Escolas de Palhoça trabalham no combate ao mosquito Aedes Aegypti

Escolas de Palhoça trabalham no combate ao mosquito Aedes Aegypti Imagem: Divulgação
Por Prefeitura de Palhoça

O lançamento da campanha ocorreu na segunda-feira (3), em cerimônia realizada na Prefeitura, com a presença de diretores das escolas municipais, que receberam exemplares do material educativo. Os estudantes já iniciaram as atividades.

O material de orientação, disponibilizado às escolas e aos estudantes, foi criado pela Agência Reguladora Intermunicipal de Saneamento (ARIS) e Prefeitura de Palhoça. Os alunos receberam fôlderes instrutivos e as escolas estão repassando informações de um DVD, que mostra características do mosquito transmissor, os principais pontos e de que forma proliferam.

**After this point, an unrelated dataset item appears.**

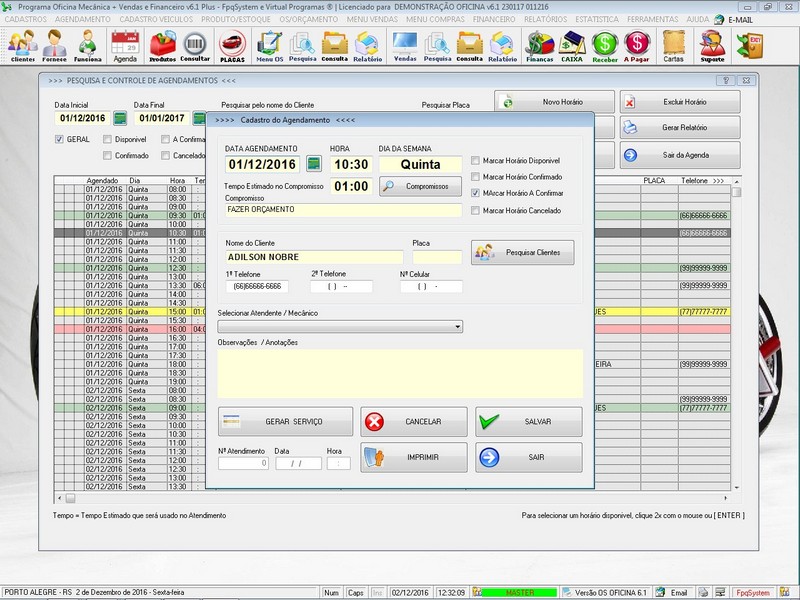Expand Selecionar Atendente / Mecânico dropdown

[458, 326]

Os agentes do projeto são 4.240 estudantes do primeiro ao quinto ano de toda a rede municipal, que seguirão orientações de professores, coordenadores de ensino, além do material disponibilizado para a campanha. “Os alunos vão seguir as orientações dos educadores e terão acesso às informações contidas no material disponibilizado nas escolas”, disse a Diretora de Ensino, Angelita Pereira.

PREVENÇÃO - A proposta básica da Secretaria de Educação é que o projeto – “Dengue é melhor prevenir que remediar”, – inicialmente envolva os estudantes, mas que os conhecimentos sejam repassados a toda a comunidade escolar. “Inicialmente, as crianças serão os agentes de uma batalha contra o mosquito transmissor. Numa segunda etapa, elas envolverão as famílias e as comunidades como um todo”, comentou a secretária de Educação, Shirley Nobre Scharf.

Na tarde de segunda-feira (3), a secretária de Educação esteve reunida com o prefeito Camilo Martins e o vice-prefeito Amaro Júnior. Os diretores das escolas municipais participaram da reunião, quando receberam exemplares do material educativo.

O prefeito Camilo Martins manifestou entusiasmo com o envolvimento da comunidade escolar, no combate ao mosquito Aedes Aegypti que, além da dengue, também transmite a Zika e Chikungunya. “Acredito que os estudantes, bem orientados, vão fazer uma ótima campanha de combate ao mosquito. O fato positivo é que eles agregarão valores, conhecimento sobre os riscos de proliferação do inseto. Quem aprende dessa forma, combatendo o mosquito transmissor, nunca mais esquece. O combate depende de cada um de nós, que podemos identificar e eliminar os focos em volta de nossas moradias”, comentou Camilo Martins.

O projeto aponta que 80% dos focos do mosquito estão nas residências, justamente onde as crianças vão atuar.

DEBATES - O envolvimento dos estudantes deverá ser bem mais amplo do que um simples ensinamento didático. Eles serão orientados a coletar material na mídia, na internet, nos jornais, o que facilitará a realização de debates. De posse de todo o material coletado, sempre sob a orientação pedagógica, os alunos produzirão textos educativos e preventivos, cartazes, maquetes, tudo com material reciclado, que será recolhido durante os mutirões de limpeza nos bairros – essa, uma parte fundamental do projeto.

Também serão realizadas rondas na comunidades, para identificar focos de proliferação do Aedes Aegypti, além de um monitoramento constante, para detectar possíveis pessoas contaminadas. Os estudantes aprenderão a produzir e instalar armadilhas captoras de insetos e repelentes caseiros.

Todas as fases das atividades programadas serão registradas, documentadas. Ao final de todo o processo (a campanha se estende até 17 de abril), será organizada uma exposição dos melhores trabalhos, no hall de entrada da Secretaria de Educação, no prédio da Prefeitura, no Bairro Pagani.